Кучумов понимал, что опытный Казьмин сразу обратит внимание на нестандартные документы, но объяснять не стал. Буркнул только:
— Работают люди… Как видишь, лучше нас с тобой работают. Ладно, иди.
Казьмин прошел к себе в кабинет, на ходу мазнул взглядом по физиономии подследственного — ты гляди, сегодня уже не такой красавчик! — плотно закрыл за собой дверь, позвонил дежурному.
— Казьмин говорит. Слушай, как тут у меня оказался подследственный Джихангиров?
Дежурный порылся в записях, сказал:
— Из СИЗО позвонили, дескать, просится на допрос.
— Ага. Ну спасибо.
Капитан ещё раз прочитал бумаги, подумал, глядя в стенку, наконец открыл дверь, сказал:
— Введите.
Прошел на свое место, достал бланк допроса, заполнил первые строчки, наконец поднял глаза:
— Вы, гражданин Джихангиров, просились на допрос. Я вас слушаю.
— На меня напали ночью в камере! — Дергаясь и подскакивая на стуле, Феликс Рустамович подробно описал пережитые ужасы.
Казьмин выслушал, ничего не записывая, разочарованно вздохнул:
— Так с этим не ко мне, я в СИЗО не командую. Отправляйтесь обратно в камеру, потребуйте бумагу и письменные принадлежности, напишите жалобу на имя прокурора. Рассмотрят, примут меры.
— Да?! А меня пока придушат, как шофера!
Капитан сделал удивленное лицо, спросил, про какого шофера речь. Джихангиров снова раскричался, мол, нечего ему лапшу на уши вешать, вся тюрьма знает, весь город знает о задушенном шофере…

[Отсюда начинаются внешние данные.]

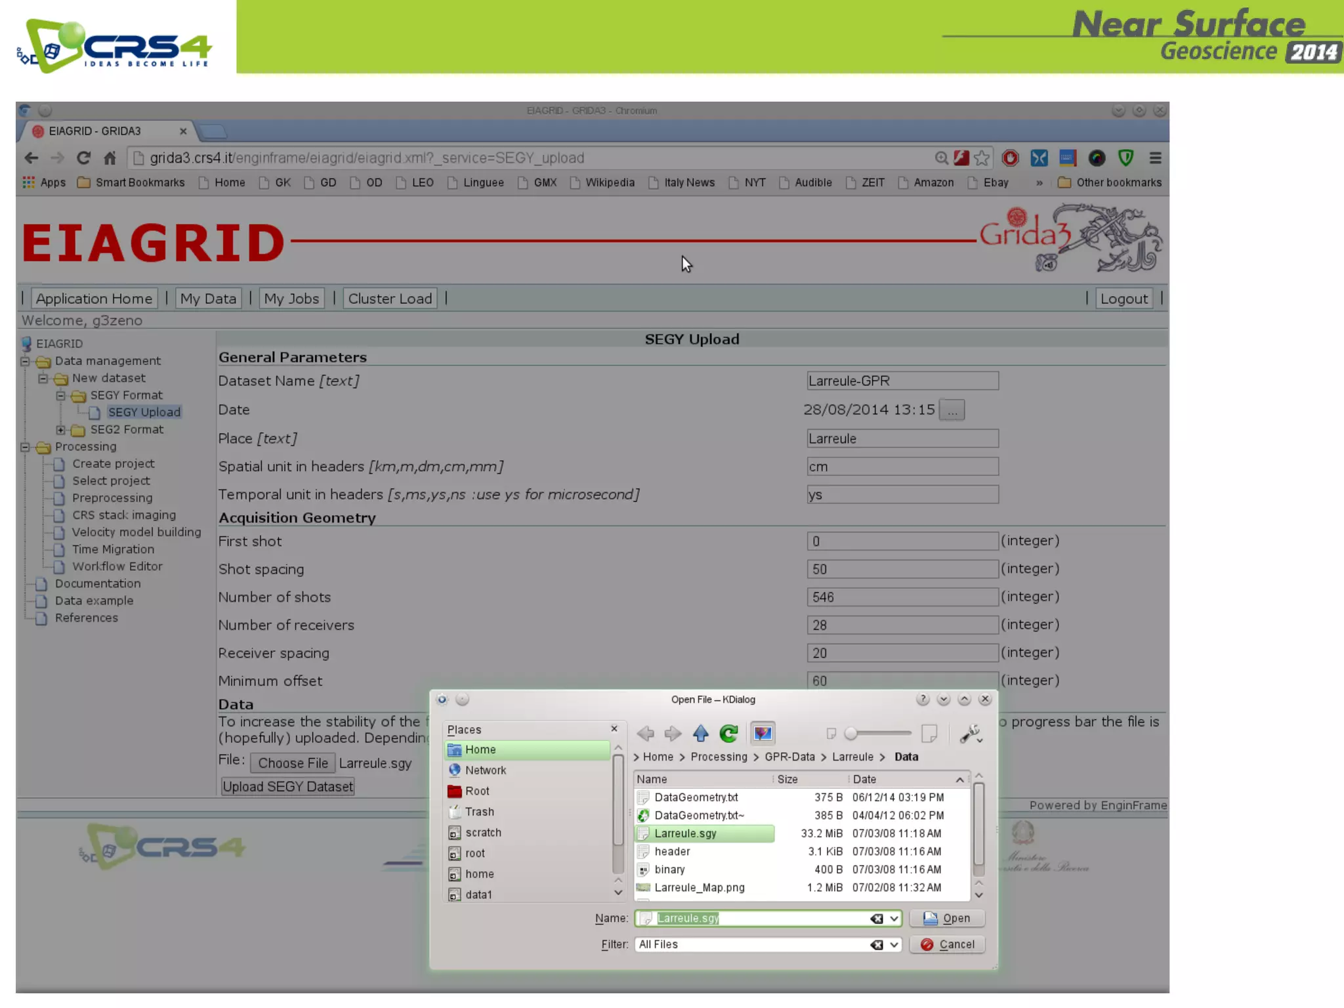Screen dimensions: 1344x1008
Task: Expand the SEG2 Format tree folder
Action: (60, 430)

— А-а, вот вы о чем… Так чего вы опасаетесь? Вы что, не все ещё рассказали, что-то настолько важное знаете, что вас захотят ликвидировать, лишь бы не проболтались?
— Все рассказал! — возмущенно запротестовал Феликс Рустамович. — Я вам сразу всю правду рассказал, мне скрывать нечего, но почему же меня хотели убить, и не на улице, в темном переулке, а у вас в тюрьме?
— Это, конечно, вопрос серьезный, но пока мы его оставим в стороне. Больше показать ничего не желаете?.. Тогда у меня к вам есть вопросы.